Japan Airlines set for bankruptcy filing

Japan Airlines is widely expected to file for bankruptcy protection Tuesday, capping a spectacular fall from grace for Asia's biggest carrier.

The former state-owned flag carrier is believed to be on the verge of seeking court protection from creditors and delisting its shares from the Tokyo Stock Exchange, to make it easier to restructure its debt and slash costs.

It would be one of Japan's biggest bankruptcies in recent years, as the company becomes one of the highest profile victims yet of the country's long economic malaise.

While Tokyo has pledged to do its utmost to ensure the airline keeps flying during restructuring, equity investors are expected to lose most or all of their money if the company goes bust.

JAL, which lost about $1.5 billion in the six months to September, is seeking public aid in the face of mounting debts.

According to Japanese media, the company is set to receive an injection of government funds worth several hundred billion yen (several billion dollars) under a prepackaged restructuring plan that would see it file for bankruptcy.

At the same time JAL's creditor banks are expected to be asked to forgive loans worth several hundred billion yen.

Dutch carrier KLM said on Monday that talks involving Air France-KLM and America's Delta Air Lines on Japan Airlines' future were "going well", after the Yomiuri Shimbun newspaper reported that JAL had agreed a tie-up with Delta and a switch to the SkyTeam alliance.

The airline is reportedly set to slash more than 15,000 jobs and sell non-core assets such as hotels to stem massive losses.

JAL shares plunged to an all-time low of just five US cents Monday. The market value of the once-venerable carrier now stands at just $150 million, less than the cost of one new jumbo jet.

Experts say radical downsizing is long overdue at JAL, which has been hobbled by high costs since its days as a state-owned flag carrier and is overexposed to unprofitable domestic and overseas routes.

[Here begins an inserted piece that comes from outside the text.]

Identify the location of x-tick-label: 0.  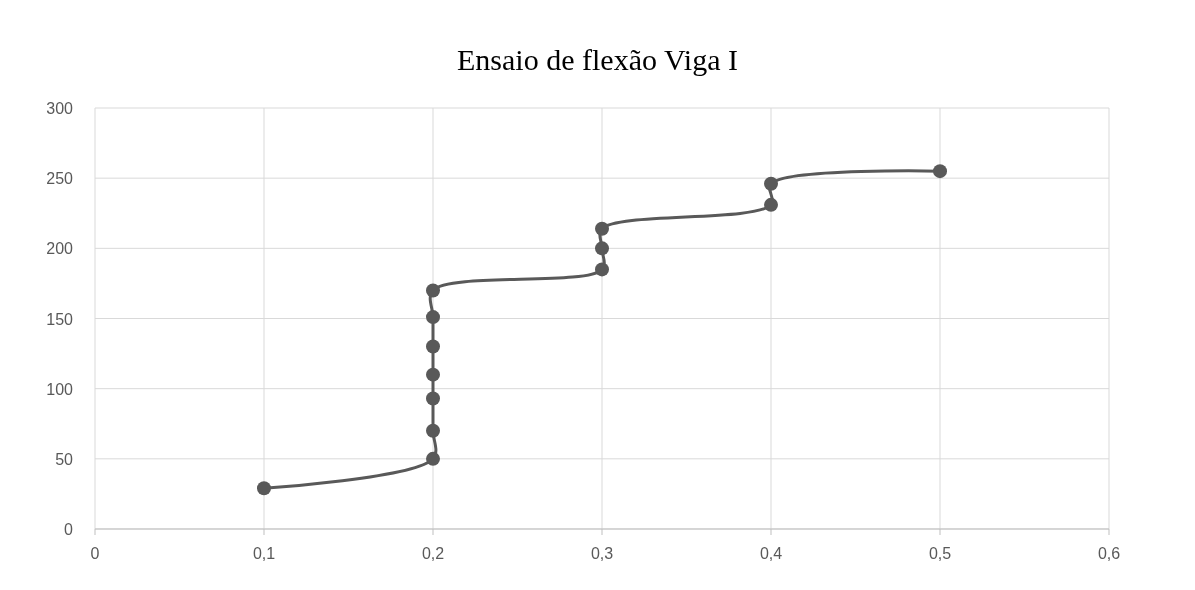
(95, 554).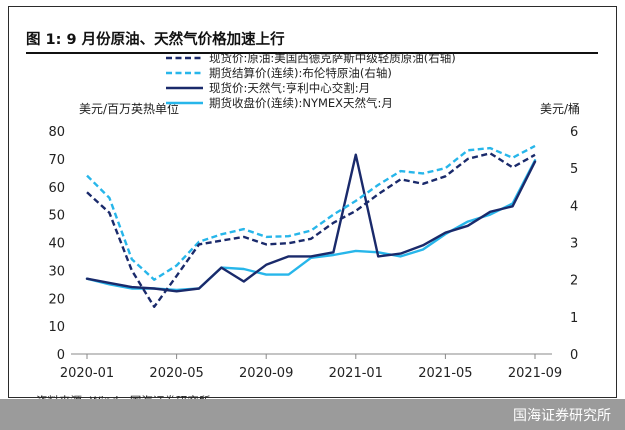  Describe the element at coordinates (535, 374) in the screenshot. I see `x-tick-label: 2021-09` at that location.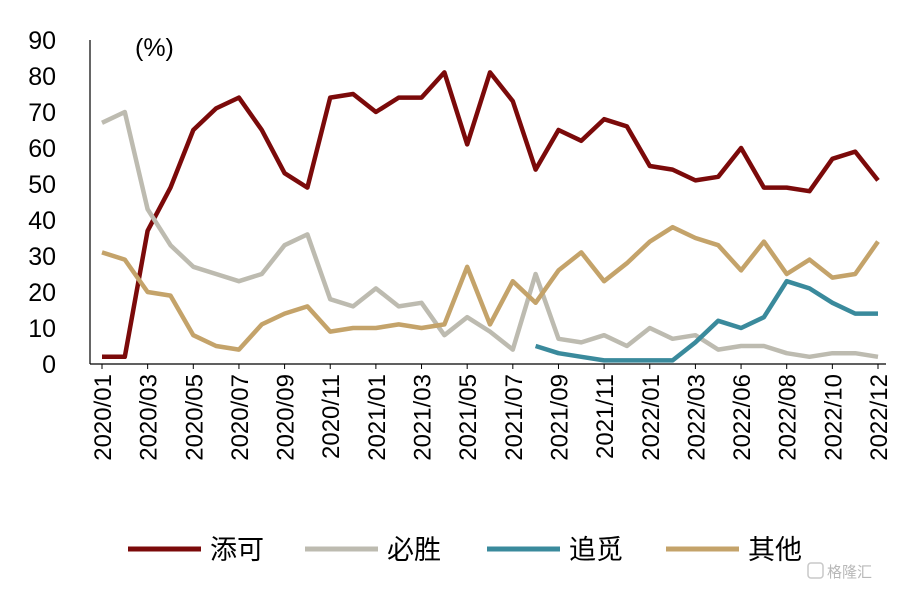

JAL has been hit hard by industry turbulence unleashed by the September 11, 2001 terrorist attacks in the United States, the Iraq war and the global financial crisis, as well as the SARS, bird flu and influenza health scares.

Eyeing its lucrative Asian landing slots, US carriers American Airlines and Delta Air Lines are now in a bidding war for a slice of the airline.

The government has tapped Kazuo Inamori, a 77-year-old entrepreneur and ordained Buddhist monk, to run the stricken airline during its overhaul.

Inamori is one of Japan's most respected business executives and management gurus, having founded both high-tech parts supplier Kyocera and a company that later became part of KDDI Corp., now Japan's number two telecoms firm.